Больше ее никуда не вызывали и никаких судов, кажется, тоже не было. Видимо, обозналась, что ли?

«Постойте, постойте-ка! — воскликнет иной бдительный и недоверчивый читатель. — Все это очень трогательно, очень даже драматично, а где факты? Где доказательства, свидетели, очевидцы и документы? Где все это?»

Я встречался с госпожой Путе летом девяносто первого года, несколько раз беседовал с ней в ее квартире на втором этаже дома Шустерсов. И представьте себе, она не помнила имен своих еврейских постояльцев, забыла, видимо, их имена и фамилии.
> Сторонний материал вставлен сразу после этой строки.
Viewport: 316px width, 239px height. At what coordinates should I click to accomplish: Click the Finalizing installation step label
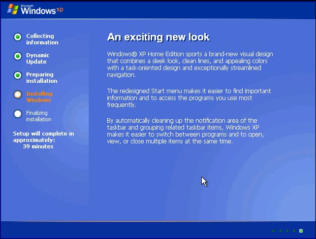pyautogui.click(x=38, y=116)
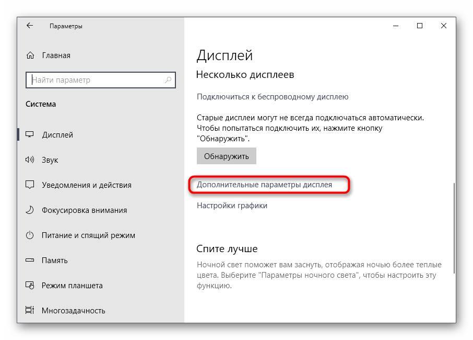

Ее так сильно и долго били и мучали, морили голодом за попытку спасти этих ребят, что она забыла их имена, да и лет прошло с тех пор немало. Она запомнила только одного из них со смешным и странным именем — Шломо, молодого литовского еврея.

Однако особо недоверчивым замечу, что о «четырех партизанских бандитах» в окрестностях Айзпуте упоминалось в ежедневной сводке происшествий, составлявшейся разведслужбой группы армий «Норд», а днем спустя это же событие было зафиксировано в отчете самого генерала Гелена. А фамилии погибших евреев — Хейфец, Гец и братья Уздины — удалось установить после войны.

Мы пили кофе, передо мной сидела немолодая худенькая женщина в аккуратных кудельках седых волос. За окном светило солнце и лето безумствовало ароматами свежескошенной травы и цветов из палисадника. В голубом небе сновали ласточки. А здесь, в чистенькой комнате тетушки Эльзы, казалось, ревела вьюга последней военной зимы и стучали деревянные колодки узников по обледенелой дороге во время страшного перехода из Штутгофа, грохотало холодное море за бортом «Донау» и глухо шлепали полицейские резиновые палки, терзая живую человеческую плоть. Госпожа Путе медленно помешивала ложечкой кофе в своей чашке, и я видел, как ее пальцы дрожали крупной дрожью, а ложечка все звякала, звякала о тонкий фаянс.